====== Article ======

October and November, when I was young, was the time to harvest the nuts from the trees on our farm.

We had a tenant farm down the road from us, across from the Luckenbach Hill Road. In the field on the west side of the road in back of the house (since owned by Lan Cady and Tim Fergerson) stood a chestnut tree. The old fashioned sweet chestnut of that time was slowly dying out and this one had only one healthy branch left. My mother, sister and I picked up the few burrs containing chestnuts, from under the tree. The next year the old tree was gone. My mother loved chestnuts and I remember she felt bad.

In the road just north of the tenant house a row of butternut trees produced abundantly. We also picked up a basket or two of them. I did not like them as well. They had a rather bitter taste.

Walnut Trees

In the small field between our house and the cow barn was a large walnut tree. It gave shade and an abundant crop of nuts. That tree also provided a limb from which a long rope swing hung, ready for us girls to enjoy. With a push from behind, we could swing as high as the telephone poles. We had two other walnut trees down on the south side of the driveway. They did not produce as well.

======

### Problem requirements
From the piece on harvesting nuts, pull out the stretch from "October and November, when" through "she felt bad." word for word.

====== Stored records ======

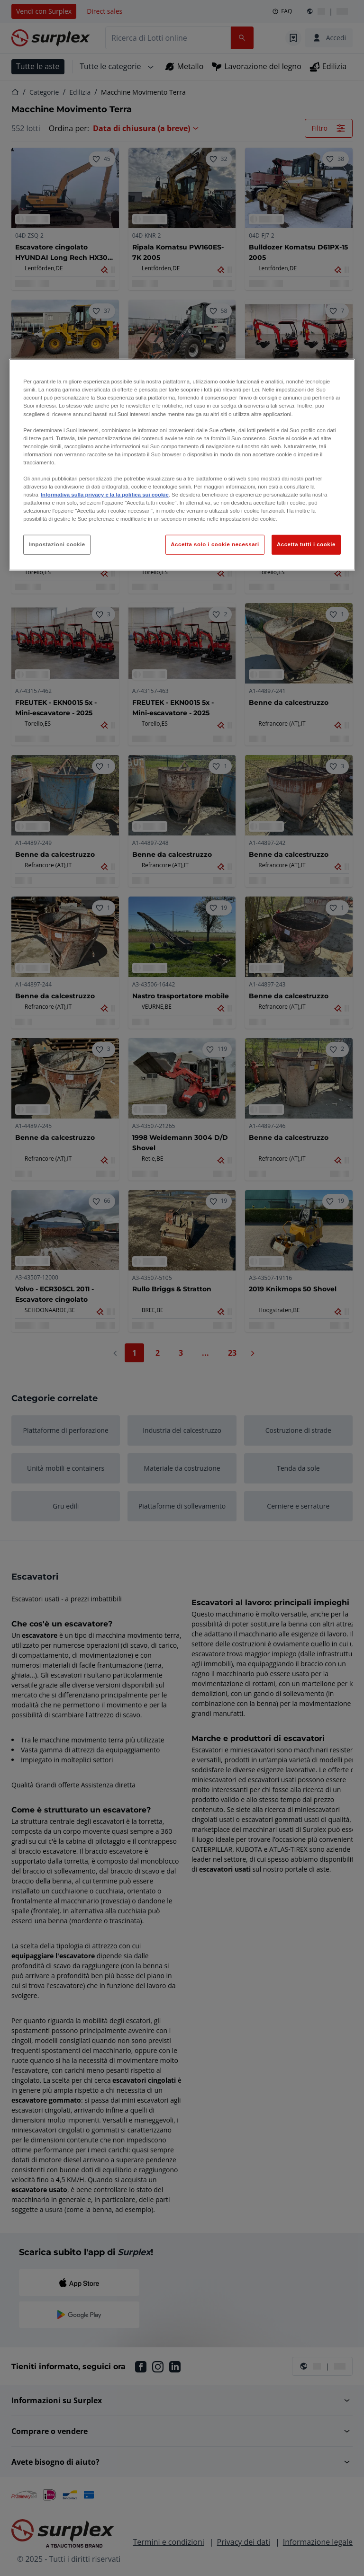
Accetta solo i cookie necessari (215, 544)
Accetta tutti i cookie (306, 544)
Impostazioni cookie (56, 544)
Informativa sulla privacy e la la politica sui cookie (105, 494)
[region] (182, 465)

======
====== Stored records ======

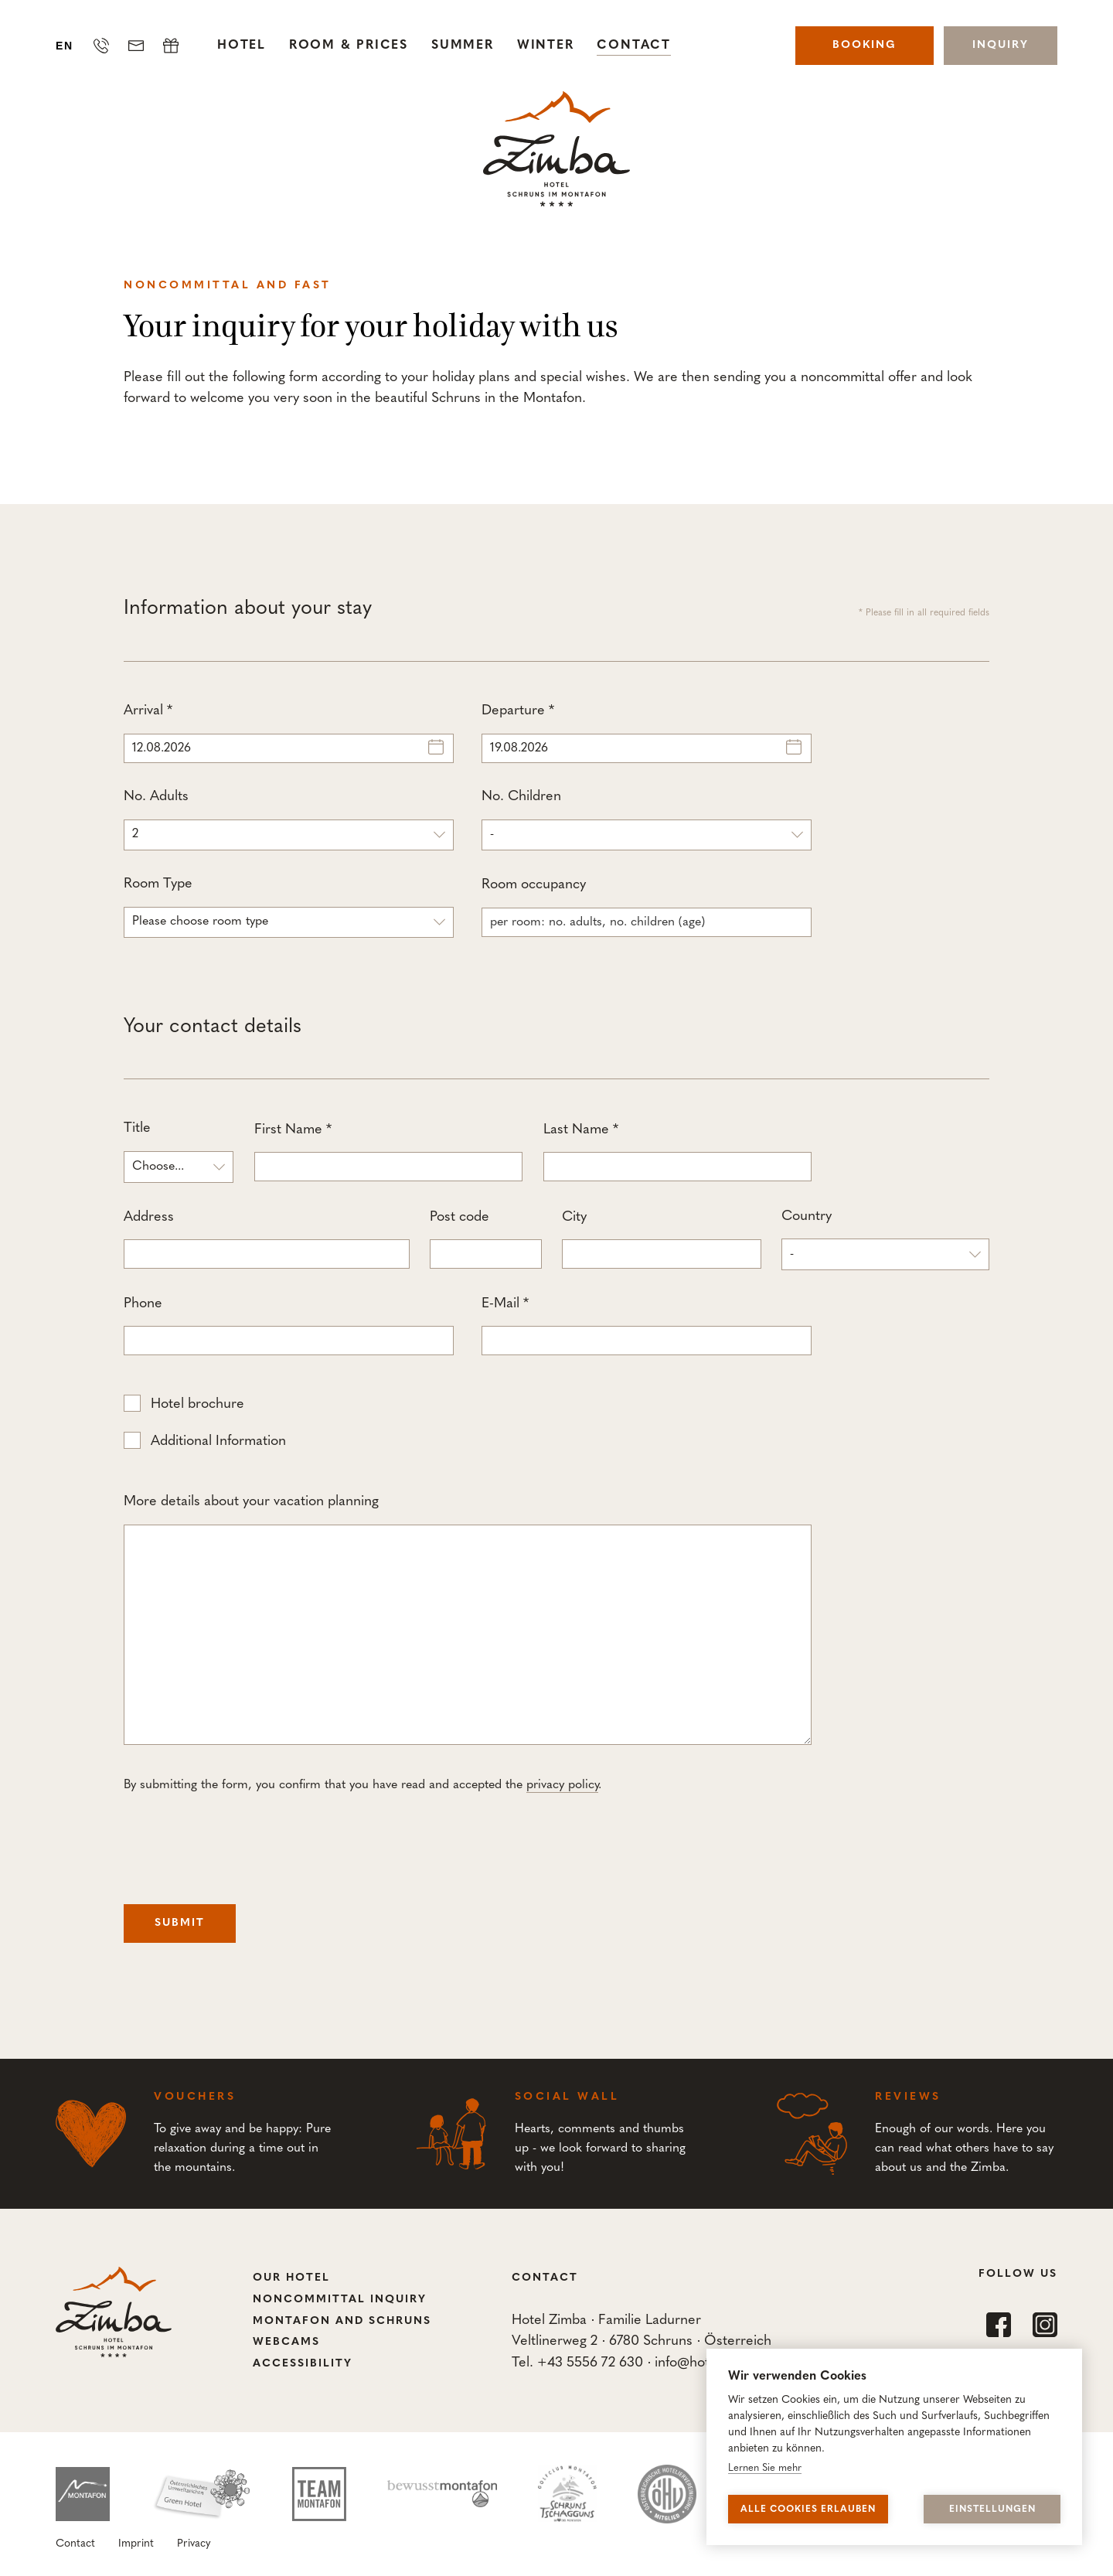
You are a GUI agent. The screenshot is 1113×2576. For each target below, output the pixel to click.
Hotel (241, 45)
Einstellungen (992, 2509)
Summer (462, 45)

======
====== Stored records ======

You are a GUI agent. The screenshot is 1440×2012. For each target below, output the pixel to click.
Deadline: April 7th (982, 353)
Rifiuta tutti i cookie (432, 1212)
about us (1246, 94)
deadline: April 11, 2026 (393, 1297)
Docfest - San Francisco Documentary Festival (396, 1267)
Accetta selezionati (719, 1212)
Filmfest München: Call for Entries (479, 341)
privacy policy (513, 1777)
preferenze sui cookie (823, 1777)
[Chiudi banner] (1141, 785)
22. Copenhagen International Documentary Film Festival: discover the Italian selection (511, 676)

======

### Response
October and November, when I was young, was the time to harvest the nuts from the trees on our farm.

We had a tenant farm down the road from us, across from the Luckenbach Hill Road. In the field on the west side of the road in back of the house (since owned by Lan Cady and Tim Fergerson) stood a chestnut tree. The old fashioned sweet chestnut of that time was slowly dying out and this one had only one healthy branch left. My mother, sister and I picked up the few burrs containing chestnuts, from under the tree. The next year the old tree was gone. My mother loved chestnuts and I remember she felt bad.